== Assignment 1 ==
In the essay on living life versus watching it, up to how many hours a week of ESPN sports do some guys watch?
== Assignment 2 ==
Carry on the essay about living life versus watching it from the point where it stops.

Text passage START

Are you living life or watching it?
Are you living life or watching it?
Notice the difference between two groups of people in our culture. One group is actively watching life, while the other group is actively doing life. I discussed this gap recently about why some guys watch as much as 35 hours a week of ESPN sports on TV and totally ignore their family. During our conversation we determined that people who spent that much time watching sports were really doing the same thing as anybody else watching sitcoms, soaps or movies. It was entertainment, no more, no less. Even though the behavior might look like a serious study of the sport, in reality it was about watching TV. Entertainment is to relax and turn your mind off, which can be a useful activity. Yet some guys justify that they “need” to watch the sporting event so that their support will supernaturally go through the screen to somehow help their favorite team win! Not even realizing that the players don’t really hear the cheers when they score or groans when they miss the shot because they are so focused on staying in the game.
Now, contrast watching sports with playing sports, which involves tremendous activity and sweat. There is a major difference! One group is having the time of their lives by pushing themselves to a new level of exertion and competition. The other group is quietly watching a satellite or video taped episode of someone else on the field playing their hearts out. Here are some of the startling differences she and I discovered as began to contrast these two common, but misunderstood activities.
Leisure, (no sweating) Active, (sweating)
No discipline required Discipline required
No health benefit Some health benefit
Isolation, (mostly alone) Social connection with others
No teamwork required Teamwork required
Tendency to self-focus Tendency to focus on others
(“I want to watch this”) (“Let’s vote on what to do”)

Text passage END
Provided records START

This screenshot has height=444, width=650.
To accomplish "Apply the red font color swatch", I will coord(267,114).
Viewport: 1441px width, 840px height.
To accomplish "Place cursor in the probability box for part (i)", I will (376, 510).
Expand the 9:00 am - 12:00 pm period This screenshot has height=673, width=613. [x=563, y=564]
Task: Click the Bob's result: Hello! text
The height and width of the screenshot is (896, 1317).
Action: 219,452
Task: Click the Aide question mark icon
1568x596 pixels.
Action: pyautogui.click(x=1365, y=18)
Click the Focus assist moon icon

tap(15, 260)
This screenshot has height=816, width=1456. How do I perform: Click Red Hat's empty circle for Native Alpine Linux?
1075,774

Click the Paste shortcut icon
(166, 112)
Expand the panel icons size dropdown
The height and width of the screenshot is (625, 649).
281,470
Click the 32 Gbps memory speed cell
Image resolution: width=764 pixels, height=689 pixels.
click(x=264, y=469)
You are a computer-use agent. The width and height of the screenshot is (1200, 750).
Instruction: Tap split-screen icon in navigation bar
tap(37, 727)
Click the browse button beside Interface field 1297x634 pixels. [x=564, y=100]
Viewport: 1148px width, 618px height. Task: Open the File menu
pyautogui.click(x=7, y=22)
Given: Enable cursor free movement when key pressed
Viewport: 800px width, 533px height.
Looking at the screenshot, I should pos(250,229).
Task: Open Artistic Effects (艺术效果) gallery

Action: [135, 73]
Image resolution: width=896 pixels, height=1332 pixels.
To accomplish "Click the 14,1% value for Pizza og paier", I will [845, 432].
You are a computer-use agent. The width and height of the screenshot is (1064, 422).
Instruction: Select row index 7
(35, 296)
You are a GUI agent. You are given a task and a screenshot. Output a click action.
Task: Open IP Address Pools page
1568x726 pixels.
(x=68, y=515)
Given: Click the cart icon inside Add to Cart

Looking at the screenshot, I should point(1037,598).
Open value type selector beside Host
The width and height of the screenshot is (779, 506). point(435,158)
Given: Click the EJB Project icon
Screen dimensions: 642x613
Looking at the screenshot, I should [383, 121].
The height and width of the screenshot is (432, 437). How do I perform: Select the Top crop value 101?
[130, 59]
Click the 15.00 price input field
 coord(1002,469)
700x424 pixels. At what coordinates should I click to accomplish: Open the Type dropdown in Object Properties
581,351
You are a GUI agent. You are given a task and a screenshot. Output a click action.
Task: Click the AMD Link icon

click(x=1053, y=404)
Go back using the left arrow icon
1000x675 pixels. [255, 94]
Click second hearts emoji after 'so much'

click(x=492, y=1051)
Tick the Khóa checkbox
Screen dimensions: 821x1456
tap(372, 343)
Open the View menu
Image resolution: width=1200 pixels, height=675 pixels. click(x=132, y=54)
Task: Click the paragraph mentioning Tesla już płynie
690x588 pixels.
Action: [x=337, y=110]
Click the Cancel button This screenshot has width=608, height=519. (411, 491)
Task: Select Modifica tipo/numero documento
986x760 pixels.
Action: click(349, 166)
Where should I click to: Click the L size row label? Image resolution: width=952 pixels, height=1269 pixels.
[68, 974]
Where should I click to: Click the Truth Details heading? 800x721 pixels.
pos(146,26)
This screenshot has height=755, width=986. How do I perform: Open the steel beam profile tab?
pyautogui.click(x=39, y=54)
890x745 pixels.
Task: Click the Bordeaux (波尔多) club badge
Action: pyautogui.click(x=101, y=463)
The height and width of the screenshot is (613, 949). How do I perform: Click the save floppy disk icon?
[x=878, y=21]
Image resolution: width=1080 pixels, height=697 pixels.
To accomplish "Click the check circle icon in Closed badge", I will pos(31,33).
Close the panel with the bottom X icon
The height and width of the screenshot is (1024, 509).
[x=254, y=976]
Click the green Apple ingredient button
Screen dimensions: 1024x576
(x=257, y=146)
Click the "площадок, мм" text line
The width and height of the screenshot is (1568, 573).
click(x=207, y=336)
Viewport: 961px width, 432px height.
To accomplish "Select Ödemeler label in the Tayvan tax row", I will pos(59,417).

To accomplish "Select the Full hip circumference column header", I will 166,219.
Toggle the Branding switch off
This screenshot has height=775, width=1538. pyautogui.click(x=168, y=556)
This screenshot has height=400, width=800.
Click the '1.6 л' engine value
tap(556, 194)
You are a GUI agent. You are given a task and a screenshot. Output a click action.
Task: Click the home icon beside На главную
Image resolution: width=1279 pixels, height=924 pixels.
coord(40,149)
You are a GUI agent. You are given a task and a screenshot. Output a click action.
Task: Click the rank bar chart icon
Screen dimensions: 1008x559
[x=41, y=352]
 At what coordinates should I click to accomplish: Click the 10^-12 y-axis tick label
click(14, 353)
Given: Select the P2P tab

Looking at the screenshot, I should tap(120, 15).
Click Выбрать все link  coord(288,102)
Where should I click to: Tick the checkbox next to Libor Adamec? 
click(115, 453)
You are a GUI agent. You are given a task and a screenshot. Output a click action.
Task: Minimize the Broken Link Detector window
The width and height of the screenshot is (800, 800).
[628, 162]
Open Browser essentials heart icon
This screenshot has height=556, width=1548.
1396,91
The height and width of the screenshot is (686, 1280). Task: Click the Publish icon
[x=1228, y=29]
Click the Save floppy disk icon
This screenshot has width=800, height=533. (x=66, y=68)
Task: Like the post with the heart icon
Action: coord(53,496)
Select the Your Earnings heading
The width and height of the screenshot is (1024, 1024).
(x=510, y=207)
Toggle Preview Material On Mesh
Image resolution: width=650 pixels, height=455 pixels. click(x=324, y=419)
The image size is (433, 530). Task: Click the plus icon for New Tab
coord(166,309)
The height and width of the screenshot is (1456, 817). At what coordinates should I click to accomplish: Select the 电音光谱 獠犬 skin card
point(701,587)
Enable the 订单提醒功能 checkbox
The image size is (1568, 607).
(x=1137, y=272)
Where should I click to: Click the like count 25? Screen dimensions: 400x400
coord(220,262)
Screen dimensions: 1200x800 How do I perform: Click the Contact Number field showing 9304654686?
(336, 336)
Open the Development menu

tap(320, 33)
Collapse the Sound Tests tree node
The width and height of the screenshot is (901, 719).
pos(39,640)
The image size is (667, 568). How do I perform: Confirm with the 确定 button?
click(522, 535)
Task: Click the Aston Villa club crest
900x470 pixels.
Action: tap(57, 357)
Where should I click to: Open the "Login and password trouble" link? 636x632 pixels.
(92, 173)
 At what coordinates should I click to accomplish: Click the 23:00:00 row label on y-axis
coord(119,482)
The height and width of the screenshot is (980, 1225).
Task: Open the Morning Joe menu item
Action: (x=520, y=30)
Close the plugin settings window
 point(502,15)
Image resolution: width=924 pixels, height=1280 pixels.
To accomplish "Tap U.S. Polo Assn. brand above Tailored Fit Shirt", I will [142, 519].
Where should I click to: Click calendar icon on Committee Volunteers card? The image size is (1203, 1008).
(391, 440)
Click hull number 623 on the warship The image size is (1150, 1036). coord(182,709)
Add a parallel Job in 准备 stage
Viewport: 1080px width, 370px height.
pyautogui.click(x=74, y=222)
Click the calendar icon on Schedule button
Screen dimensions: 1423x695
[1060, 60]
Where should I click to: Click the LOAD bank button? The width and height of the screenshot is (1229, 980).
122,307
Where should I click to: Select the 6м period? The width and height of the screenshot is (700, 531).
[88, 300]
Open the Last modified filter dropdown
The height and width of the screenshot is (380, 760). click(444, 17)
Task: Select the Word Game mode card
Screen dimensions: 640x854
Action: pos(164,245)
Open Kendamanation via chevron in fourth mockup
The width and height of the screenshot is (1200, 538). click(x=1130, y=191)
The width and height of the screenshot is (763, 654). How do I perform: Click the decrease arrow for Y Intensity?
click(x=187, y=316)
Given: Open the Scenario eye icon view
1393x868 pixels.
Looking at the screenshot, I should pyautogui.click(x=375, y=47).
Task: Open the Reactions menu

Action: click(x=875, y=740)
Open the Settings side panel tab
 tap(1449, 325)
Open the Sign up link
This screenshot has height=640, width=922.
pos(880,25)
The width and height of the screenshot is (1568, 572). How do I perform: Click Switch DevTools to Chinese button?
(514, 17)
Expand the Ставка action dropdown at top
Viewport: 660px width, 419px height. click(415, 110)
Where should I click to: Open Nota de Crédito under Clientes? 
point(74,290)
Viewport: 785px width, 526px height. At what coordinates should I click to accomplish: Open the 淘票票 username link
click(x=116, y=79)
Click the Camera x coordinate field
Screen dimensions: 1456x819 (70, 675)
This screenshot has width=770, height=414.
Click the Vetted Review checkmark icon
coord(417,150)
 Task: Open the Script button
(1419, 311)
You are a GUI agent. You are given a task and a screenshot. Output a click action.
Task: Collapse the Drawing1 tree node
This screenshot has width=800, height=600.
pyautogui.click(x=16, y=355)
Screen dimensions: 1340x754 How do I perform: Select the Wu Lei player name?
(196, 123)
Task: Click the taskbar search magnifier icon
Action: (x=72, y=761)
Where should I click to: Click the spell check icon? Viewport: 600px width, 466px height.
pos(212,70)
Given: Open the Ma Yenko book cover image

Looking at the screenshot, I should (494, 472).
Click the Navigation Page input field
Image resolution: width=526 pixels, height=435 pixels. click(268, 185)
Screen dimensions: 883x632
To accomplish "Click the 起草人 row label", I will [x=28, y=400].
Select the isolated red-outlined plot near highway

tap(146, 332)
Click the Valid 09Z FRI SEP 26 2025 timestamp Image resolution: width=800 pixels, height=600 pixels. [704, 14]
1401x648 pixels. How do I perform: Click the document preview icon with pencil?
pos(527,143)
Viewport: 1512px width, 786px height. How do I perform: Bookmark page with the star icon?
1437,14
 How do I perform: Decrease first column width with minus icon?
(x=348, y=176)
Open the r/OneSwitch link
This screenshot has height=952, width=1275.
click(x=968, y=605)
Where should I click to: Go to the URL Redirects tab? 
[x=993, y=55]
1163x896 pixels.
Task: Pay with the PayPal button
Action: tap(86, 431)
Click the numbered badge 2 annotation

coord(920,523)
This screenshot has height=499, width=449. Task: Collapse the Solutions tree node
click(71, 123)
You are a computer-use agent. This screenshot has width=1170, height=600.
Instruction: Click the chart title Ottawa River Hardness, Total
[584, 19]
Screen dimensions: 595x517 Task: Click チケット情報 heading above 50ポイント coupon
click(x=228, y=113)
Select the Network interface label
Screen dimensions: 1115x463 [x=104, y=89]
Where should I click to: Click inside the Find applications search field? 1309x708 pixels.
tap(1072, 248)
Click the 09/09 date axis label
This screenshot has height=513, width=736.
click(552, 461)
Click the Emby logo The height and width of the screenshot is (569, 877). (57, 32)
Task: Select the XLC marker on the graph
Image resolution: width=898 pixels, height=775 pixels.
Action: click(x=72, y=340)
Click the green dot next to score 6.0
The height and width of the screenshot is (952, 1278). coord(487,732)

Provided records END

== Written response 1 ==
As much as 35 hours a week.

== Written response 2 ==
Connect to media image Connect to real people
Empty feeling afterwards Energizing feeling afterwards
There is one other major difference between the two groups, and that is what you wear. Think about if for a second. You can participate in amusement by wearing ugly or baggy clothes, perhaps even your pajamas! Recreation involves some type of dress code, uniform, or equipment. For instance, most golf courses require you to meet a very specific dress code to play, as do many tennis courts. Scuba divers need a certain type of equipment, as do bowlers and mountain bikers, and of course everyone knows that basketball players wear their favorite brand of shoes! Recreation is doing something with others and creating an experience that results in creating more value for you and those that you share it with. Recreation keeps you young at heart and is usually good for your heart. Amusement tends to shut off your brain and body; which can lead to the multiple health problems associated with a sedentary lifestyle.
Does this mean that you should never watch the game on TV? Nope. It means that you have to get honest with the real reasons behind your behavior. Understand what motivates you to do things, especially any activity that might stand in the way of a more successful life. Even seemingly innocent things, like watching football or ice-skating could become a roadblock. Leonardo DaVinci was likely thinking through the same issue when he said, “Just as iron rusts from disuse, so does inaction spoil the intellect.” Ask yourself, “Does this activity help me have a more successful life?” Sometimes it’s hard to tell, so here’s the balancing formula to protect re-creation, while still taking advantage of the benefits from amusement.
Learn to be honest with the real reasons behind why you do things. If you want to relax by watching a sailing regatta; good, enjoy it! Make some popcorn. Light an aromatherapy candle. Stretch out on the couch. Take a mental break. All of these things help you because they can soothe your soul. However, if you end up agitated that the wrong crew won, or just spend three hours surfing through channels looking for something else to watch to escape the pressures of your life; then you missed the benefit and value those three hours could have given you. You wasted your time. And when you waste time, you’re wasting your life.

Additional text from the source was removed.